*** Block opens ***
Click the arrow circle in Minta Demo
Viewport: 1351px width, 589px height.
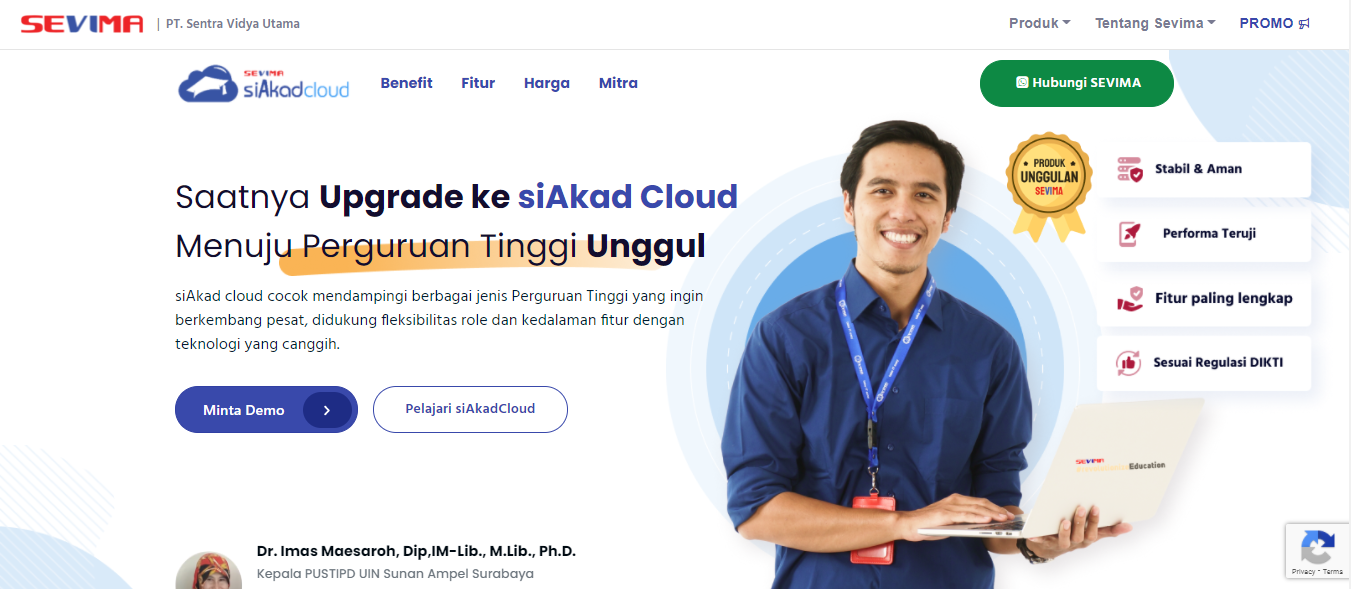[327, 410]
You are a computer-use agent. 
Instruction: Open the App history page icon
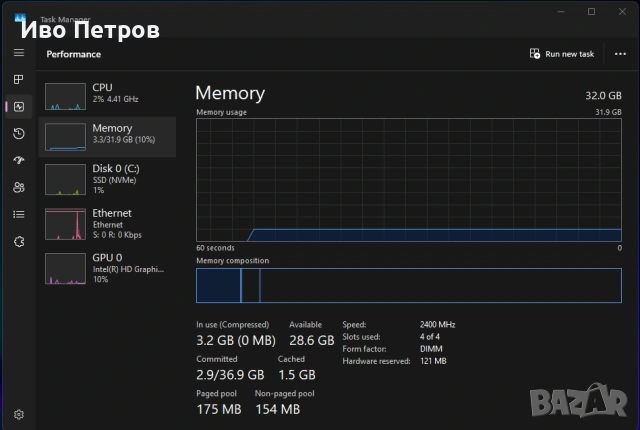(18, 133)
*** Block closes ***
*** Block opens ***
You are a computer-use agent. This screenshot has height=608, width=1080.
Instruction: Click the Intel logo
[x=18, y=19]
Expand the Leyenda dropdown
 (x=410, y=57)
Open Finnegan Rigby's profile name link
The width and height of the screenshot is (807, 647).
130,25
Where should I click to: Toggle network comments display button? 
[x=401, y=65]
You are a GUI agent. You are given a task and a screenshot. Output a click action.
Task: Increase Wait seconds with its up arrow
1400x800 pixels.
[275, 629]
*** Block closes ***
*** Block opens ***
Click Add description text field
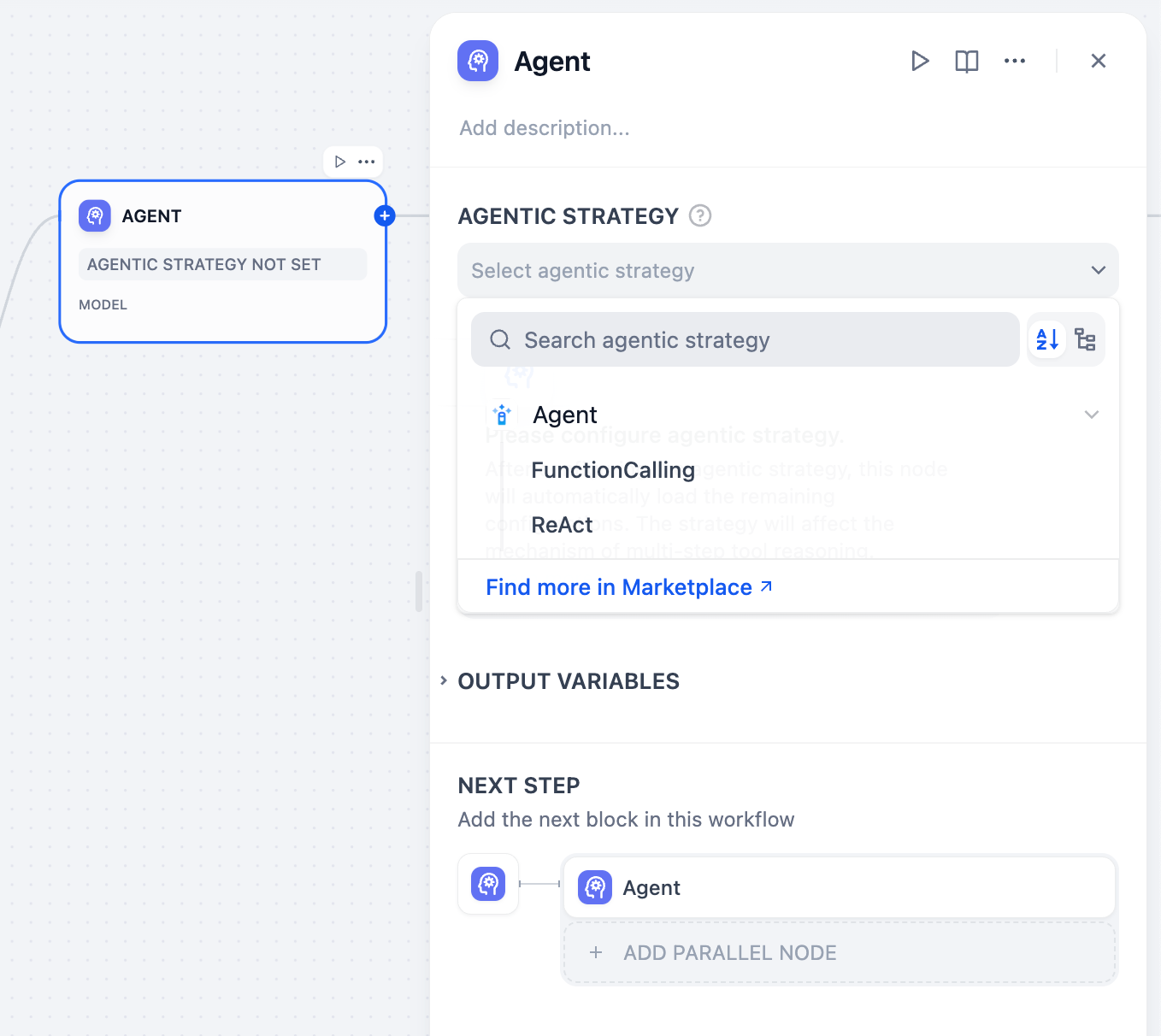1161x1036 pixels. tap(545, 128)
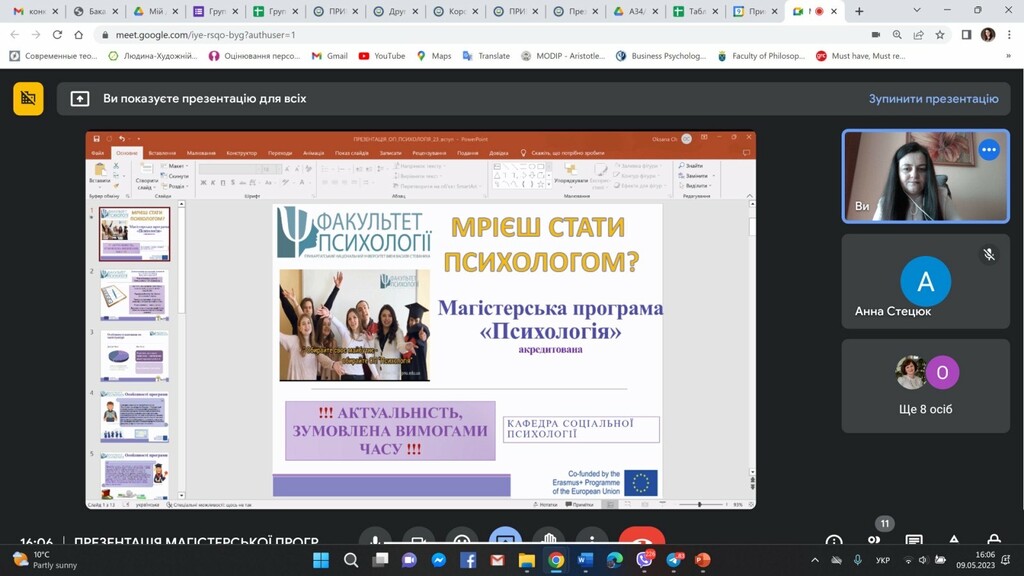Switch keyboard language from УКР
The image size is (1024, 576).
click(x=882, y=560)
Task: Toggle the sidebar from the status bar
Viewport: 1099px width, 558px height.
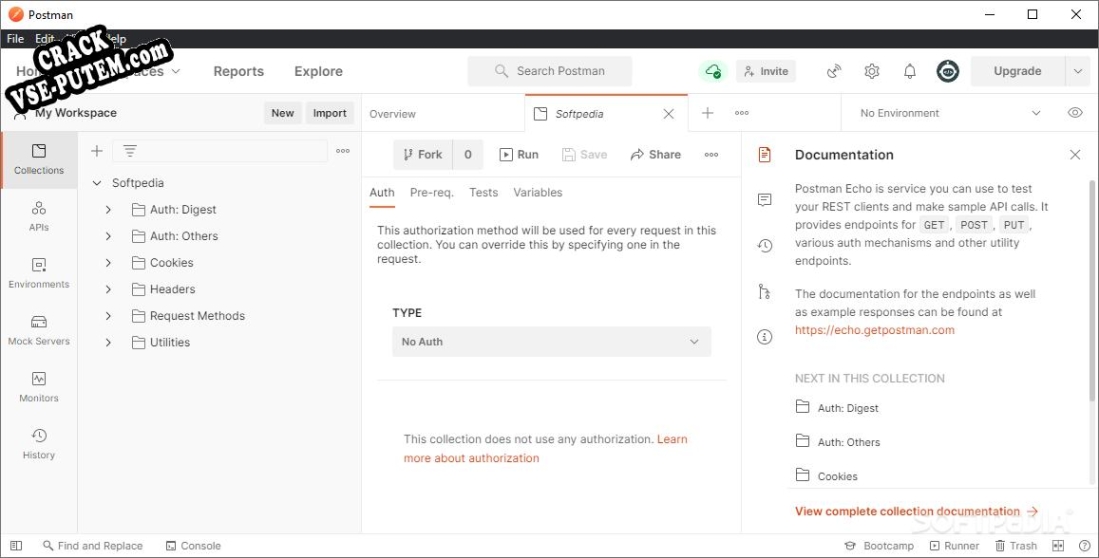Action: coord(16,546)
*** Block closes ***
- [Goal of the exercise]: Copy out, from the records above, every line that holds the string "arrow".

- [Written reply]:
Click the arrow circle in Minta Demo
Task: Increase Wait seconds with its up arrow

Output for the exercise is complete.